Luckily by setting up our rubric the way we did, and how easy Klaus makes reporting - we were able to gain great granular insights with little effort!
Our main categories are as follows: Resolution, Communication, Knowledge, Efficiency, and Contact Hygiene.
The main focus of the categories was the Customer Experience, but we wanted to make sure to include the day-to-day operational bits too, which is why we also include Contact Hygiene. While Contact Hygiene doesn't necessarily always translate into a better customer experience, it's important that we monitor our processes - such as the accuracy of our tagging for the purposes of feeding reports into Product and Engineering etc.

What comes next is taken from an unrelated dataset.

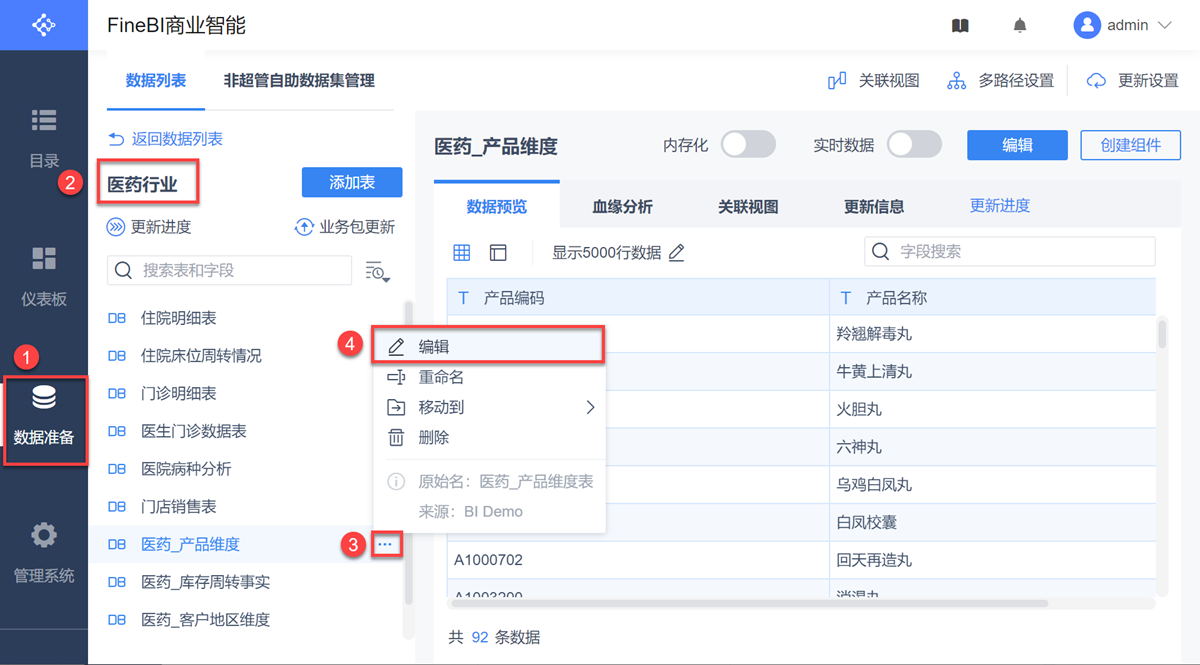This screenshot has height=665, width=1200.
Task: Click the 添加表 button
Action: (352, 183)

Each Category has a number of criteria within them that run on a 4-point scale - more or less being 1 = FAIL, 2 = POOR, 3 = GOOD, 4 = EXCELLENT. We avoided 3 or 5 point scales to avoid fence-sitting and meant the scores would be a little less ambiguous with people plopping scores in the dead middle!)
For example, within the Communication Main Category, we have the following criteria.
- Etiquette
- Tone
- Personalization
- Spelling & Grammar
- Formatting
By setting it up like this, we can see at a glance how we're scoring in each sub-section.
By getting these detailed snapshots, it's given us insight into things we may not have been able to get out of traditional metrics.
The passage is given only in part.